Member of the Georgia House of Representatives
- In office 1994 – July 7, 2015
- Preceded by: Martha Moore
- Succeeded by: Jodi Lott

Chair of the Richmond County Republican Party
- In office 1990–1991
- In office 1993–1994

Personal details
- Born: Benjie Lewis Harbin October 28, 1963 Lyons, Georgia, U.S.
- Died: April 30, 2025 (aged 61) Augusta, Georgia, U.S.
- Party: Republican
- Spouse: Hope Whitfield ​(m. 1989)​
- Children: 2
- Alma mater: Georgia Military College
- Profession: Lobbyist

= Ben Harbin =

American politician (1963–2025)

Benjie Lewis Harbin (October 28, 1963 – April 30, 2025) was an American lobbyist and politician of the Republican Party who was involved in Georgian politics.

==Life and career==
Harbin was born in Lyons, Georgia on October 28, 1963. He received an associate of science degree in business administration from Georgia Military College. Harbin was the chair of the Republican Party in Richmond County from 1990 until 1991 and again from 1993 until 1994. He succeeded Martha Moore to represent District 113 of the Georgia House of Representatives, which represents Columbia County. He served on the house from 1994 until July 7, 2015. Following his resignation, Harbin became a lobbyist.
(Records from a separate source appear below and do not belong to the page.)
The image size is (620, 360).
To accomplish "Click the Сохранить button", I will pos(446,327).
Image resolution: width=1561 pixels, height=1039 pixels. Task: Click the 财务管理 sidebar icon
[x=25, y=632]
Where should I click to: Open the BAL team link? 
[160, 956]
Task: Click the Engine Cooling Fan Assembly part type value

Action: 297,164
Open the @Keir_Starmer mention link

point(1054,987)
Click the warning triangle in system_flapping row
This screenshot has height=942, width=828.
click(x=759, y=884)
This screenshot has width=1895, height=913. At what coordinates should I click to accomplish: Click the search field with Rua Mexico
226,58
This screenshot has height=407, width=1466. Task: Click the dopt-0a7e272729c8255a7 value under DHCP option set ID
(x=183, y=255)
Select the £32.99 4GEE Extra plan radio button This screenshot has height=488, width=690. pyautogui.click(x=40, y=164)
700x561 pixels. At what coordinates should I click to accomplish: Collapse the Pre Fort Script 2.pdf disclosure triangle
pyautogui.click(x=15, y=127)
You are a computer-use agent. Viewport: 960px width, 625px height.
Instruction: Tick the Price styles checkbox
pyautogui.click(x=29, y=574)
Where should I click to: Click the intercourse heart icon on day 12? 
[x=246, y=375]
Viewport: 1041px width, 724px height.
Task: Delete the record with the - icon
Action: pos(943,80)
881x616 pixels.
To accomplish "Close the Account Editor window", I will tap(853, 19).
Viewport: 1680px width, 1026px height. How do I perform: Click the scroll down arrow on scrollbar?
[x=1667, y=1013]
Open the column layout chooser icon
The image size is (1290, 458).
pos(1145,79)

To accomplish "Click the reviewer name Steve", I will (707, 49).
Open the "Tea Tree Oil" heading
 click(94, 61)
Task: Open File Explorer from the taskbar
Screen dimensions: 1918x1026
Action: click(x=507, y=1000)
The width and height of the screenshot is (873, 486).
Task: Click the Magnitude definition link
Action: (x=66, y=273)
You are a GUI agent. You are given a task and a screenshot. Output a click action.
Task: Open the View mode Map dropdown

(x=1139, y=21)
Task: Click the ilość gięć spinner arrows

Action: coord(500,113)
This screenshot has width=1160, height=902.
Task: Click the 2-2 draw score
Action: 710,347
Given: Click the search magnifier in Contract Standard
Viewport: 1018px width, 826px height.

He was succeeded by Jodi Lott.

While on the Georgia House of Representatives, Harbin was the Chairman of the Committee on Appropriations from 2005 until 2011. His other chairmanships include vice-chair of Appropriations Subcommittee on Health, chair of Subcommittee on Energy, Utilities, & Telecommunications and chair of Ways and Means Subcommittee on Tax. Harbin endorsed Mitt Romney at the 2012 Republican Primary.

Harbin was charged with reckless driving in October 2008, for which he was fined $1,000 and sentenced to perform 100 hours of community service. He had been charged with driving under the influence in May 2007 and had faced additional charges of striking a fixed object and failure to maintain lane, which were dropped.

Harbin married Hope Whitfield in 1989, with whom he had two children. His daughter, Caitlin, died in 2023. Harbin died at a hotel in Augusta, Georgia on April 30, 2025, at the age of 61. His death is considered as being natural with no suspicion of foul play.